A sliding door partitions off the home office from the guest room in this California remodel, featured in one of my favorite books: The Barefoot Home.

I am a huge fan of sliding doors. Unlike their hinged counterparts, they take up almost no room, while adding a ton of personality to a space. They can be used in place of traditional doors, or even entire walls, which provides tremendous flexibility and adaptability in space usage - a core tenet of building smaller to reduce your home's environmental footprint.

With humble utilitarian roots, like housing horses in stalls while keeping the barn's center aisle clear, sliding doors come in all types and styles, from rustic to refined. Plus, bringing the barn vernacular indoors can be lots of fun.

Barn doors with glass uppers featured in House Beautiful's A Barn-Style House in Sun Valley. Design by Chipper Joseph, architecture by Sandra Vlock and Glenn Arbonies. Photo: Maura McEvoy.

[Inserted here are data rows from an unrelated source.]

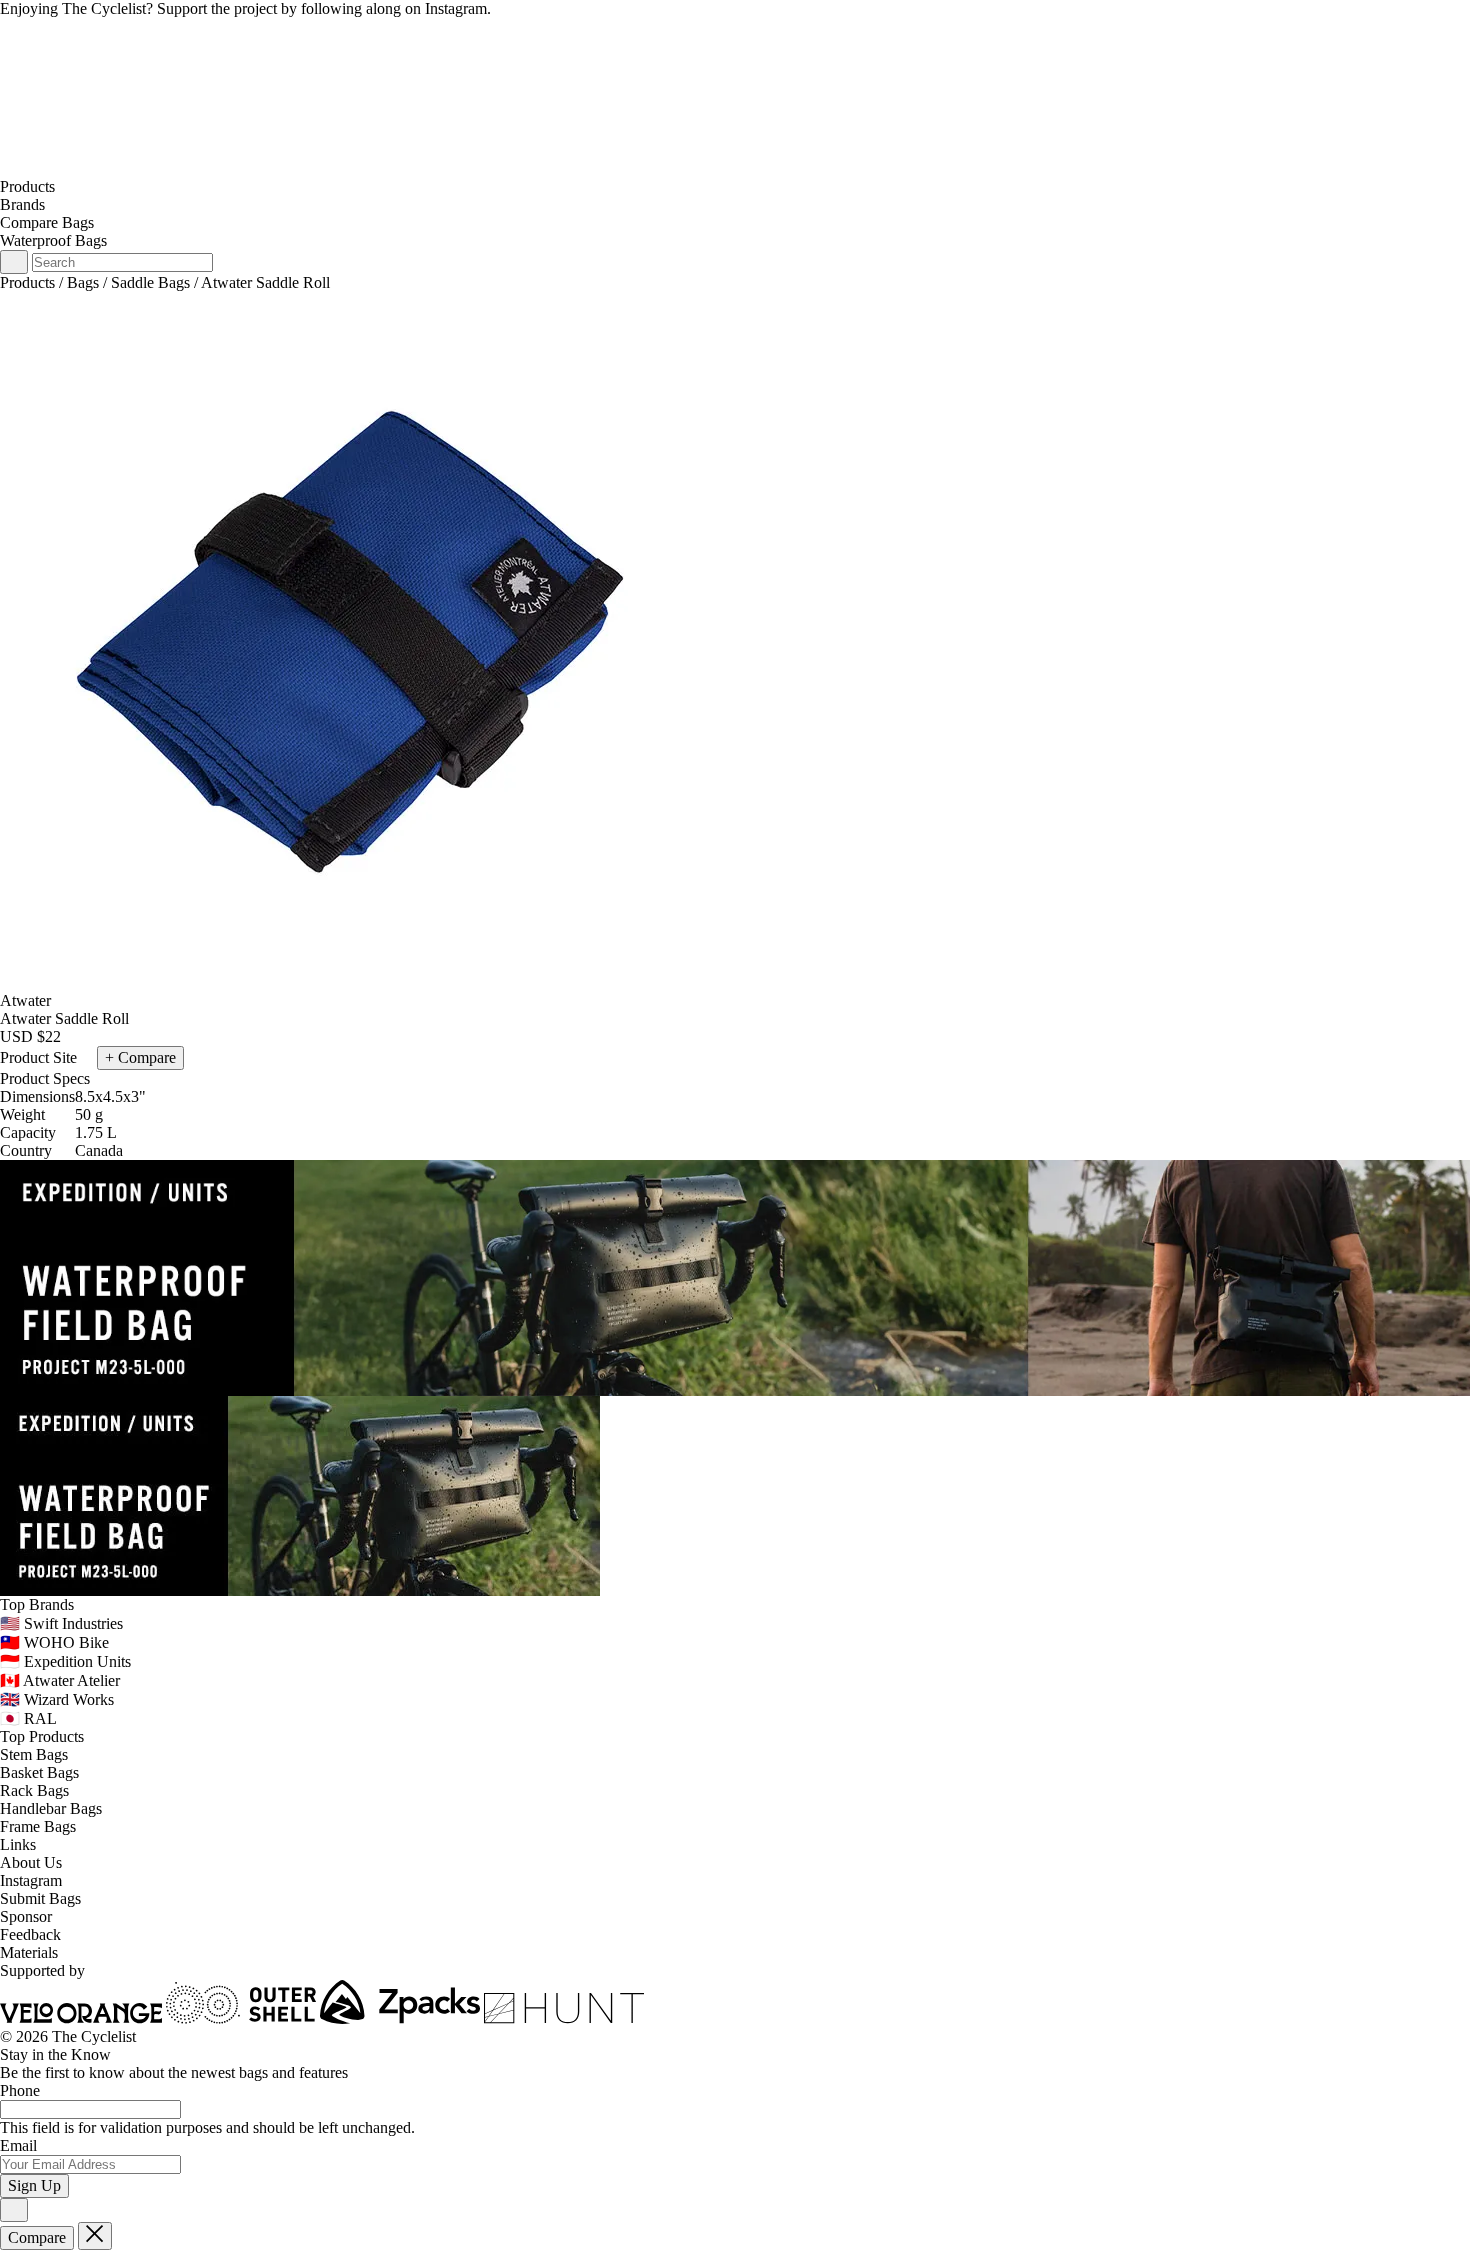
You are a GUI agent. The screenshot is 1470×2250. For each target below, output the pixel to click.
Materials (29, 1952)
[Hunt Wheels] (564, 2018)
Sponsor (26, 1916)
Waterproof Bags (53, 240)
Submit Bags (40, 1898)
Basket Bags (39, 1772)
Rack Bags (34, 1790)
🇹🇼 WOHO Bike (54, 1642)
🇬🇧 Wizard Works (57, 1699)
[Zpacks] (400, 2018)
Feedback (30, 1934)
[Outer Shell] (241, 2018)
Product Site (40, 1057)
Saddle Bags (150, 282)
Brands (22, 204)
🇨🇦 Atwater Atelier (60, 1680)
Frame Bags (38, 1826)
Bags (83, 282)
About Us (31, 1862)
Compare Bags (47, 222)
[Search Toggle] (14, 262)
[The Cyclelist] (735, 168)
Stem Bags (34, 1754)
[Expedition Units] (735, 1276)
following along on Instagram (394, 8)
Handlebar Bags (51, 1808)
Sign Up (34, 2185)
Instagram (31, 1880)
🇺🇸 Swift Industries (61, 1623)
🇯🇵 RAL (28, 1718)
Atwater (25, 1000)
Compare (37, 2237)
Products (27, 186)
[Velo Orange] (81, 2018)
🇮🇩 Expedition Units (65, 1661)
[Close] (14, 2210)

Hardware can be exposed, or boxed in with all the rest of this wonderful trim and beadboard. Source unknown.

Even mainstream catalogs (I believe I found this on West Elm's website) appreciate the appeal of barn doors.

Glass doors lend a modern, industrial loft vibe to a space, while sharing precious daylight with adjoining rooms.

Polished hardware and frameless doors deliver the wow factor. Specialty Glass Doors.

Simpler, affordable aluminum doors from Sliding Door Company.

Of course, sliding doors are beautiful and functional on the exterior as well.

Gorgeous tall sliders mix with stone walls to create an inviting indoor-outdoor connection. Crown Industrial.

Who wouldn't want to work in this home office? Note the way the track extends beyond the mass of the building. Very cool. Sunset Magazine.

Even cooler, this tiny home's courtyard, from favorite architects Estes Twombly, is cleverly protected from north winds by a sliding door wall. See it in the firm's new book, Yankee Modern.

THE CONCORD GREEN HOME will utilize a mix of pocket and sliding doors to maximize space, while upping its own personality quotient.

Had the pleasure of meeting with Circle B Barn owner Tom Brownell on a snowy post-Christmas morning out in Lancaster, MA. Between feeding his horses, Tom spent time with me working out design details for a Hall Bath sliding barn door, as well as the entire wall partition between the Office/Away Room and the Great Room.

Imagine four of Circle B's hayloft doors shown on the upper part of this barn...

... partitioning this 10' wide by almost 10' tall opening. When closed, doors block sound while glass uppers still share daylight. When doors are slid along double tracks to sit on side wall, complete openness. So flexible. So functional. No space-hogging hinged doors to get in the way. Plus, if the room ever needed to be used as a first floor bedroom, one can mount draperies on the interior of that header for extra privacy. Perfect for a classic, Not-So-Big New England farmhouse.


  1. Love, love, love this post. I've always been a fan of sliding barn doors used inside too.
    Have a Happy, Healthy New Year! Rosemary

  2. Hi Rosemary! Thanks for stopping by. Best to you in 2010.